UCL is a leading centre for biomedical research in the UK. Scientific research is conducted not by shadowy figures in ivory towers, but by human beings working earnestly to address major issues facing society today.
Dr Clare Stanford is a Reader in Experimental Psychopharmacology at UCL. Despite the intimidating title, Clare is a down-to-earth, compassionate researcher with a real commitment to animal welfare. She is chair of the Bloomsbury AWERB and does not hold back from questioning the ethics of research objectives, as well as the way it is carried out.
Clare is currently working on a mouse model for Attention Deficit Hyperactivity Disorder (ADHD). This is a strongly inherited psychiatric disorder, which causes problems for patients by making them hyperactive, excessively impulsive and inattentive. ADHD is often regarded as a childhood issue, but about 65% of people carry it through to adulthood where the associated problems are far worse. It has been associated with alcohol and drug misuse in later life, and an estimated 25% of the prison population have ADHD. There is also an increased risk of other health complications, including asthma and epilepsy.

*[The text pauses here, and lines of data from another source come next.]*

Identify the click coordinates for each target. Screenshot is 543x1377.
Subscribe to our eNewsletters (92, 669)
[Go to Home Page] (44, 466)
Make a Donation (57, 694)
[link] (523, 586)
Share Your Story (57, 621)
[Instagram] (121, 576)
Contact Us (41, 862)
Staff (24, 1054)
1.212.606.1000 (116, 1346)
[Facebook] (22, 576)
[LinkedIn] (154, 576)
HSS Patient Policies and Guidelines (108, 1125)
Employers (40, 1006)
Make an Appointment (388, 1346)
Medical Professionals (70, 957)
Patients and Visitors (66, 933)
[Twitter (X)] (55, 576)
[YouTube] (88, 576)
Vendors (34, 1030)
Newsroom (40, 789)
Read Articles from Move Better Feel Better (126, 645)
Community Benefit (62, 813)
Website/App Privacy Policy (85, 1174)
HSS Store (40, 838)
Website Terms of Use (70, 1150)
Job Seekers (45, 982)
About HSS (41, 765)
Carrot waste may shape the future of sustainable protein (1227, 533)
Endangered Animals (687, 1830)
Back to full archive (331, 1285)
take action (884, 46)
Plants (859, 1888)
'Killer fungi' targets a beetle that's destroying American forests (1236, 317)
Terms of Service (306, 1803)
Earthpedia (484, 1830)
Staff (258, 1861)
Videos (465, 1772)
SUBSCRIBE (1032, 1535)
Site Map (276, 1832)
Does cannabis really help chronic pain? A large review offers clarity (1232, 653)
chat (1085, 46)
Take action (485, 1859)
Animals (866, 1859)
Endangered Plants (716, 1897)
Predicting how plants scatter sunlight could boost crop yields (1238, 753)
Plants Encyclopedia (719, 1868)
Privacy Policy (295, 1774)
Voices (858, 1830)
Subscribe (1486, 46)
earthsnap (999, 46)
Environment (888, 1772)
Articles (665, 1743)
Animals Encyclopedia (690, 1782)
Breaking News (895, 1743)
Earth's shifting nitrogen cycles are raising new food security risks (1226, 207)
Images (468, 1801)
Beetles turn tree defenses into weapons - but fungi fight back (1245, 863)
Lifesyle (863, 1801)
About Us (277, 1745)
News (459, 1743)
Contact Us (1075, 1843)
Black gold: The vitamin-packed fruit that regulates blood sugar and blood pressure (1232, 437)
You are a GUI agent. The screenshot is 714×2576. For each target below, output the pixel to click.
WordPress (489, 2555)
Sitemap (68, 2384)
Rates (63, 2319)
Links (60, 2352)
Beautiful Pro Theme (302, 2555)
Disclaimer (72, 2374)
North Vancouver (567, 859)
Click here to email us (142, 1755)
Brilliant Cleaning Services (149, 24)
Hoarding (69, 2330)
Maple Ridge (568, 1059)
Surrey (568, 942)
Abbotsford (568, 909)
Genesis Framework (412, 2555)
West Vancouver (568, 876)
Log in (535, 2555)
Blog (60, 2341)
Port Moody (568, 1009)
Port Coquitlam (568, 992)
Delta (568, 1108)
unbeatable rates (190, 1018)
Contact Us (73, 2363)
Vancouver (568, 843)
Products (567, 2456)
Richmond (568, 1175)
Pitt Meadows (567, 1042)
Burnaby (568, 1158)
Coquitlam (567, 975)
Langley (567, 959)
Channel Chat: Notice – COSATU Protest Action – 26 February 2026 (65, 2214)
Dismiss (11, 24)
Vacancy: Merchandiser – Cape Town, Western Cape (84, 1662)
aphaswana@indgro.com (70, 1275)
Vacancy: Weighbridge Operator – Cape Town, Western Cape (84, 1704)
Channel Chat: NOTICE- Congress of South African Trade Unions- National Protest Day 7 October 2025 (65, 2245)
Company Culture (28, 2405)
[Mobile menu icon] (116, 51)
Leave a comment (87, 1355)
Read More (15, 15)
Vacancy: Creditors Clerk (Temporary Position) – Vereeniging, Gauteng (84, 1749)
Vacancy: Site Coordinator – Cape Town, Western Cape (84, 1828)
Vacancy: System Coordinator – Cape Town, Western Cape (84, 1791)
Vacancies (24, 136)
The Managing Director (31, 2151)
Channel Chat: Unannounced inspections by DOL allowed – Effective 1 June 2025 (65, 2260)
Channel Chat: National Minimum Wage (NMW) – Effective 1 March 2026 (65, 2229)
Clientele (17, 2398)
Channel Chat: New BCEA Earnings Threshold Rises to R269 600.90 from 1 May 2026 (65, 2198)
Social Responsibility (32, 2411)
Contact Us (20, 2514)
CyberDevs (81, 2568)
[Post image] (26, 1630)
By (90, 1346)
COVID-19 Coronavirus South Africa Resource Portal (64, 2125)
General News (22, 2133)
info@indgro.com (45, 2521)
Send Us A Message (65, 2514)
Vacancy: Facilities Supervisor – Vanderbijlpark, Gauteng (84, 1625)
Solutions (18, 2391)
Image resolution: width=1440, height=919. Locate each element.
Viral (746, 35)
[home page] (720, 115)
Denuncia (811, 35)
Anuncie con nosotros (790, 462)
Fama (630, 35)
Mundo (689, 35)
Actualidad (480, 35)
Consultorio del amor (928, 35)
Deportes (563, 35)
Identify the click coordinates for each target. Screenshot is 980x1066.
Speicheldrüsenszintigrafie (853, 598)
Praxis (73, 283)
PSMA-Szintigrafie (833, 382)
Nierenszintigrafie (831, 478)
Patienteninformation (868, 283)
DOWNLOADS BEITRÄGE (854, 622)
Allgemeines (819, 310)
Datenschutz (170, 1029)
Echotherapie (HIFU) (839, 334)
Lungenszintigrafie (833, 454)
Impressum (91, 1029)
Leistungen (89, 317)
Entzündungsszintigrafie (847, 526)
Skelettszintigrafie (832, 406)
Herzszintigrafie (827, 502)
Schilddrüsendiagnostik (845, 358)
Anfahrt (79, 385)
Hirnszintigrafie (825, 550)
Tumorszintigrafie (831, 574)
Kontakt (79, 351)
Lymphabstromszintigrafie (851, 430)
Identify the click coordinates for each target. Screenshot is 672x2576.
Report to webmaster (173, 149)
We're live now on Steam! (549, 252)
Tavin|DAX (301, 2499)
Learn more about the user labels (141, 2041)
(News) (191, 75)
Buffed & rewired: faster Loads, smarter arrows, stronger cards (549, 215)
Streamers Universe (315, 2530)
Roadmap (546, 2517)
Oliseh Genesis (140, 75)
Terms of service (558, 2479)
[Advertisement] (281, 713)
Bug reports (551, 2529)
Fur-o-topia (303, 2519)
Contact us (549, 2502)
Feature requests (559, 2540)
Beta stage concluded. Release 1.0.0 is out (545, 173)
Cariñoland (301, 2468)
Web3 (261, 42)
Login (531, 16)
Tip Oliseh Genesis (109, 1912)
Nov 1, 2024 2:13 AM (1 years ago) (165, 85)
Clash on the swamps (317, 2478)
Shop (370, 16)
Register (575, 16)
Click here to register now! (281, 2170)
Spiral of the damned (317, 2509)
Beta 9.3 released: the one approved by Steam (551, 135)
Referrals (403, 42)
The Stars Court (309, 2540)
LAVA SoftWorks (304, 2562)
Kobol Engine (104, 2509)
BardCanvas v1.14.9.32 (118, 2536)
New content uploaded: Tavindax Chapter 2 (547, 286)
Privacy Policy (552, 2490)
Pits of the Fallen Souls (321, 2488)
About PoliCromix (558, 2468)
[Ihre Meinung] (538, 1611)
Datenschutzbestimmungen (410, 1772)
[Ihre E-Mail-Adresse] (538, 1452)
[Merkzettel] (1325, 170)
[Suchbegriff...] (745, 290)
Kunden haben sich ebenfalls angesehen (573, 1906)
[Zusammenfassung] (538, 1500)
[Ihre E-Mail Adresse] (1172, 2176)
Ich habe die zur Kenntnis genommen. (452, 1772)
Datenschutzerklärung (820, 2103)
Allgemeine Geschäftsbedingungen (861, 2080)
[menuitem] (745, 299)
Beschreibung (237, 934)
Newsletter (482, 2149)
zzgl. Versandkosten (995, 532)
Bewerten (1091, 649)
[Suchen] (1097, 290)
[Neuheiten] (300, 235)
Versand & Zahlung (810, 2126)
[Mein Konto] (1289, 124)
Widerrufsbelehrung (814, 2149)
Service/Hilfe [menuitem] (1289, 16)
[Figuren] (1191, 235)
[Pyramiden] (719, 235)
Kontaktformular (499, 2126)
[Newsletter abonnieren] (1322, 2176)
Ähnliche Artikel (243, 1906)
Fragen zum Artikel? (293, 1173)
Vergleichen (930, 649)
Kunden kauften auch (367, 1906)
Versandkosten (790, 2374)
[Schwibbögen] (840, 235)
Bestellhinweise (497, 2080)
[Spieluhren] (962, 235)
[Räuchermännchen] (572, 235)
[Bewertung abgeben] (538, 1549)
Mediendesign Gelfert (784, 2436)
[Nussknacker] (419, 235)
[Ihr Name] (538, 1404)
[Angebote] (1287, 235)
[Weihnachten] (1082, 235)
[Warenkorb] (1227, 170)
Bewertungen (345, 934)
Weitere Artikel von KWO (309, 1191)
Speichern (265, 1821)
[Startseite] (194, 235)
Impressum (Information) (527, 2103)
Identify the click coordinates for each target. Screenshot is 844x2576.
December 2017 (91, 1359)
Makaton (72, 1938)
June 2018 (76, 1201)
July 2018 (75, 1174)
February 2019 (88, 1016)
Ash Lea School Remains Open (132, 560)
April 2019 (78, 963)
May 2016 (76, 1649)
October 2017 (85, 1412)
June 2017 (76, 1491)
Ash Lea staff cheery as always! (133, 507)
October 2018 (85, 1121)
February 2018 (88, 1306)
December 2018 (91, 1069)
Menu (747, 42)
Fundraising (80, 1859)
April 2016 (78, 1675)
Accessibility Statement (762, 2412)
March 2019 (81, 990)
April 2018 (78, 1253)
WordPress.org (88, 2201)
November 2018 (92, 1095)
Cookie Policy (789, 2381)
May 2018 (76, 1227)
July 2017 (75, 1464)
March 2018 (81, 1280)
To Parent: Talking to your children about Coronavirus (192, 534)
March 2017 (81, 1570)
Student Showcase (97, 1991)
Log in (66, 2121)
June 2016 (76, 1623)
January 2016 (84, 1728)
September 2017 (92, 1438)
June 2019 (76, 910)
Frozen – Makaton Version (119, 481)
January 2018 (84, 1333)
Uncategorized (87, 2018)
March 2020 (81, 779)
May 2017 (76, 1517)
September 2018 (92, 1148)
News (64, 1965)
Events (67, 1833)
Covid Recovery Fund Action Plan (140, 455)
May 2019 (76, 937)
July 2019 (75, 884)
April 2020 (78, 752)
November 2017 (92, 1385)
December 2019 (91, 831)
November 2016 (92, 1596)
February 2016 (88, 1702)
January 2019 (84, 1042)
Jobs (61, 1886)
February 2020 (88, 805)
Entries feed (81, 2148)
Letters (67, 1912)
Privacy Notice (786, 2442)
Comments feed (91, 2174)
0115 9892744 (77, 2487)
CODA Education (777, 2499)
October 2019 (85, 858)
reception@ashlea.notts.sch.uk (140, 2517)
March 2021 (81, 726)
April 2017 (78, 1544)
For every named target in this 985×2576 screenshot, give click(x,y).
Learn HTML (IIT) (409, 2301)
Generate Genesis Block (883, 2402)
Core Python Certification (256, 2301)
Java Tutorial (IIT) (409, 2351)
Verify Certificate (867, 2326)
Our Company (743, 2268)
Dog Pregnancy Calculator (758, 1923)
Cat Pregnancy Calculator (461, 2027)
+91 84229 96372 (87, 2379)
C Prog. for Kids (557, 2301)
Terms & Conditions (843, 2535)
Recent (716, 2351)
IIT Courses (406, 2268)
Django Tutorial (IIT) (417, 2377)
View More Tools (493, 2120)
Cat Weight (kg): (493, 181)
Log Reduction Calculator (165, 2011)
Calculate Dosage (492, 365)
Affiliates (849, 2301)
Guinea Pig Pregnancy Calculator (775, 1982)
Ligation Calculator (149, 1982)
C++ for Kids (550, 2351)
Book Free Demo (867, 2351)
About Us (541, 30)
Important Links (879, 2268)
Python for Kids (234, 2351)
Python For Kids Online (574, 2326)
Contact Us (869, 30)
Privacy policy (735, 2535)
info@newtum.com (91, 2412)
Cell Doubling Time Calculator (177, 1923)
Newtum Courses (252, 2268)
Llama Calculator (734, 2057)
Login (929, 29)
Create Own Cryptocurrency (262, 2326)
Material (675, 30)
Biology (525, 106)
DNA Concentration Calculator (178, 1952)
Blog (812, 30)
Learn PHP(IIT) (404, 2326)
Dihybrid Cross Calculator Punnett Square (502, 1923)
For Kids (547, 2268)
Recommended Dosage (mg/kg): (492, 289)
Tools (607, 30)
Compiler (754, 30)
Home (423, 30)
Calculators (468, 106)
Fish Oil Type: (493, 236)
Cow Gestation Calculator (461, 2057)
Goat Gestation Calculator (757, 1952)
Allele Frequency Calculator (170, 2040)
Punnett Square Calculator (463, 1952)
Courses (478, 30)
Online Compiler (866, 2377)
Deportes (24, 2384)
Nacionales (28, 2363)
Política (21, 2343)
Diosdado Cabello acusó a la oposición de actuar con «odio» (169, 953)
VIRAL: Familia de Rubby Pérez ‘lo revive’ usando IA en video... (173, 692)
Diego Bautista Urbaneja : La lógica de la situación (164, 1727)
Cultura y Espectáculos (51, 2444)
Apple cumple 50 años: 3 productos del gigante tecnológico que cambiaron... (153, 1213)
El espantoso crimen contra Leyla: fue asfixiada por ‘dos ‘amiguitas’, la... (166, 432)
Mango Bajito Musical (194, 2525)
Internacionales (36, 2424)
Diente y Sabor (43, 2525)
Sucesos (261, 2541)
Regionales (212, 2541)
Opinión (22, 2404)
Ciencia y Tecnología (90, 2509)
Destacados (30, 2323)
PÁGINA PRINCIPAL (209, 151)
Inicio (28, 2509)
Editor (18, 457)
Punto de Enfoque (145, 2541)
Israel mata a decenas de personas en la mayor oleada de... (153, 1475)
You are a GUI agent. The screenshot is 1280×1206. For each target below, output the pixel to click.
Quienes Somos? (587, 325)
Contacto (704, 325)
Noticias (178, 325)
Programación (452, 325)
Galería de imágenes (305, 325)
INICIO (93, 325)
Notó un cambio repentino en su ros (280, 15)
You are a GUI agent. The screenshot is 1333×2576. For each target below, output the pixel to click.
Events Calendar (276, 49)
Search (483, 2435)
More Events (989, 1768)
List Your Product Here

Although animal research remains a necessary part of modern research, current methods are far from perfect. By injecting the genes that fireflies use to emit light into newborn mice, UCL scientists have developed a way to drastically reduce the numbers of mice needed for research into disease and development.
At the moment, researchers often need to cull and perform autopsies on animals to see how diseases develop on a molecular level. This means that an animal needs to be killed for every data point recorded, so some studies might use dozens of mice to get reliable data on disease progression.
The new technique could allow researchers to get molecular-level data by simply taking a picture with specialist equipment rather than killing an animal, allowing them to get data more regularly and ethically. An experiment that previously need 60 mice can be done with around 15, and the results are more reliable.
Using genetically modified zebrafish, UCL scientists have identified a novel gene affected in a devastating disorder with childhood-onset Parkinsonism. Indeed, when a drug that worked in the fish was given to one of the children, she regained the ability to walk.
The research studied a group of nine children who suffered from severely disabling neurological symptoms including difficulties in walking and talking. Dr Karin Tuschl and her team at the UCL Great Ormond Street Institute of Child Health and UCL Department of Cell and Developmental Biology used state of the art genome editing in zebrafish to validate the identity of the gene affected in these children.
The scientists disrupted a gene known as slc39a14 in the fish, which is important for transporting metals in the body. Disrupting the transporter in fish led to a build up of manganese in the brain and impaired motor behaviour. As similar symptoms were seen in the patients, this confirmed that slc39A14 is required to clear manganese from the body and protect it from manganese toxicity. It also confirmed that the scientists had found the
gene causing the disease in the patients.